Sus sentimientos la hacían hablar en voz alta, y el capitán Wentworth, oyendo sólo parte de lo que decía, y no teniendo probablemente en su pensamiento a Dick Musgrove, quedó en suspenso, como esperando algo.

-Habla de mi hermano -dijo una de las muchachas-. Mamá está pensando en el pobre Ricardo.

-Pobre chico -continuó Mrs. Musgrove-. Se había puesto tan serio; sus cartas eran excelentes mientras estuvo bajo su mando. Hubiera sido dichoso si nunca lo hubiese abandonado a usted. Puedo asegurarle, capitán Wentworth, que hubiéramos sido muy felices todos nosotros si así hubiese sido.

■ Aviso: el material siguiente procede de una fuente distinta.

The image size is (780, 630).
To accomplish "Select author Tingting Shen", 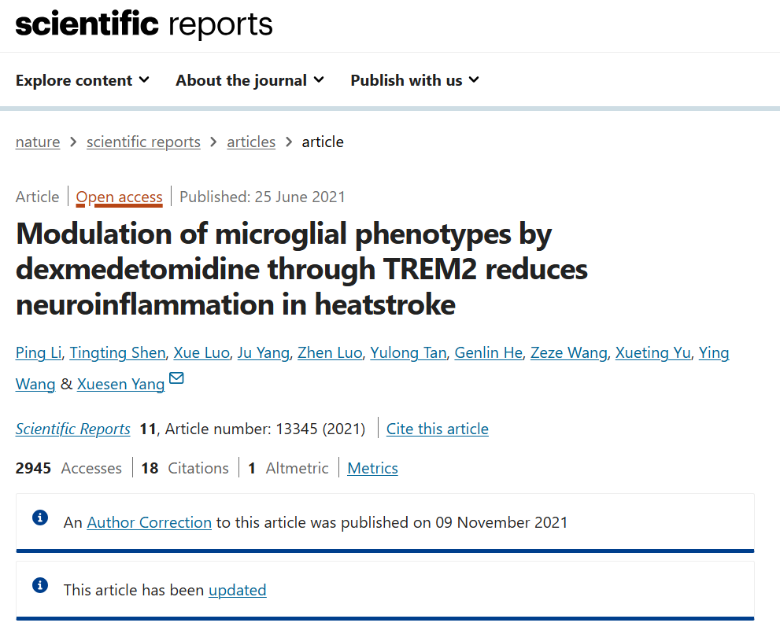I will tap(117, 352).
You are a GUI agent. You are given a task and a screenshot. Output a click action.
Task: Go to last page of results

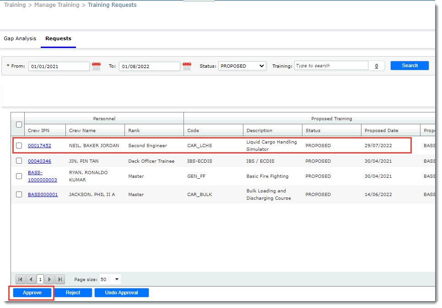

Una momentánea expresión del capitán Wentworth, mientras hablaba, una rápida mirada de sus brillantes ojos, un gesto de su hermosa boca, bastaron para probar a Ana que en lugar de compartir los deseos de Mrs. Musgrove respecto a su hijo, había tenido, a no dudarlo, mucho deseo de verse libre de él; pero esto fue un movimiento tan rápido que ninguno que no lo conociera tanto como ella pudo notarlo. Un instante después, dominándose, tomó aire serio y reposado, y casi de inmediato, encaminándose al sofá, ocupado por Ana y Mrs. Musgrove, se sentó al lado de ésta y empezó en voz baja una conversación con ella, acerca de su hijo, haciéndolo con simpatía y gracia naturales, mostrando la mayor consideración por todo lo que había de real y sincero en los sentimientos de los padres.